▶ [Exercise goal]: Write out the entire listing line by line, adding -100 to every coordinate in the answers. Leave the pictures out.

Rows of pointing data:
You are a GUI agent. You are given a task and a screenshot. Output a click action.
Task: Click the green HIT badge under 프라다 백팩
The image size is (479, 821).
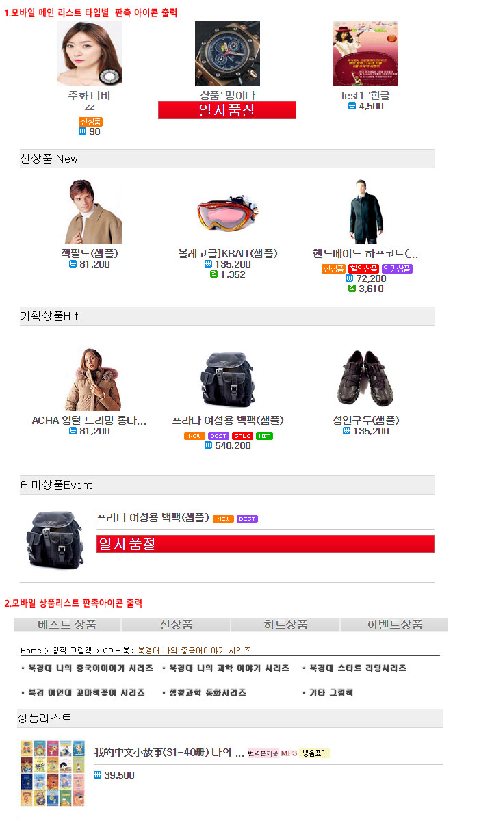pyautogui.click(x=264, y=436)
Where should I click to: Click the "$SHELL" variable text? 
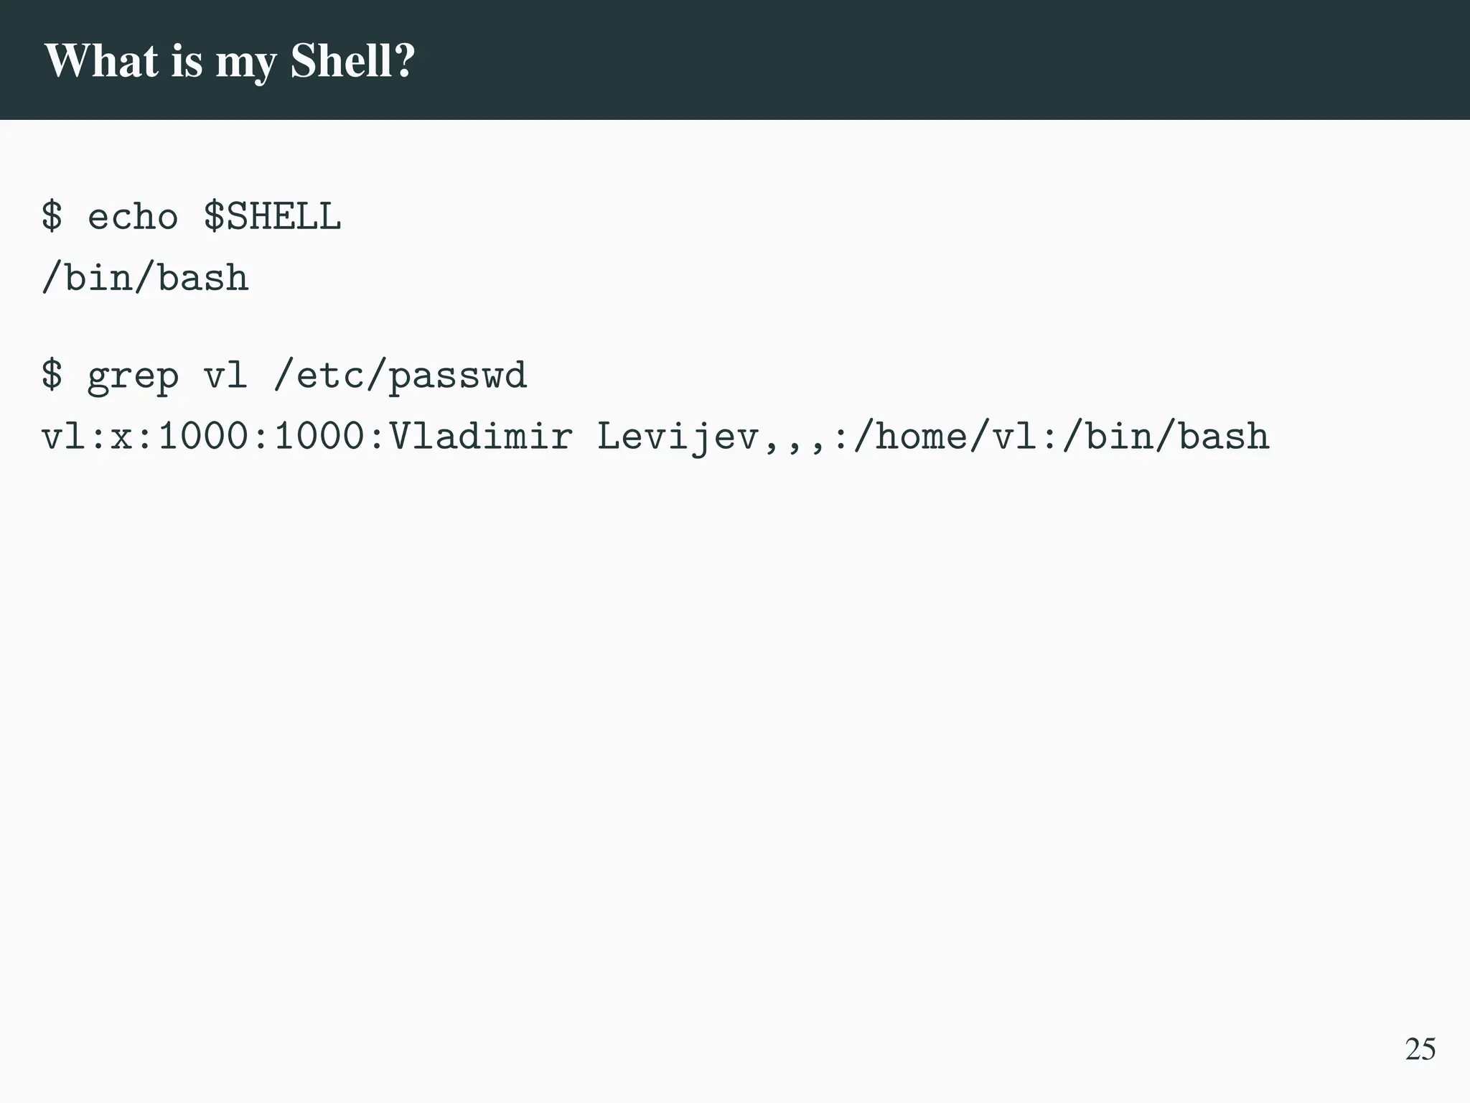(272, 216)
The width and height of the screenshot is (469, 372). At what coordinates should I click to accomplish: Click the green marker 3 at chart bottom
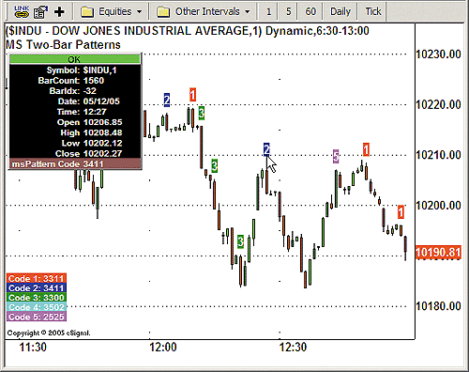click(x=240, y=241)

▶ [Reply]:
You are a GUI agent. You are given a task and a screenshot. Output a click action.
Task: Click the green HIT badge under 프라다 백팩
The image size is (479, 821).
pyautogui.click(x=164, y=336)
Where should I click to: Click the "$SHELL" variable text? 
(172, 116)
The width and height of the screenshot is (469, 372). At what coordinates should I click to accomplish: Click the green marker 3 at chart bottom
click(x=140, y=141)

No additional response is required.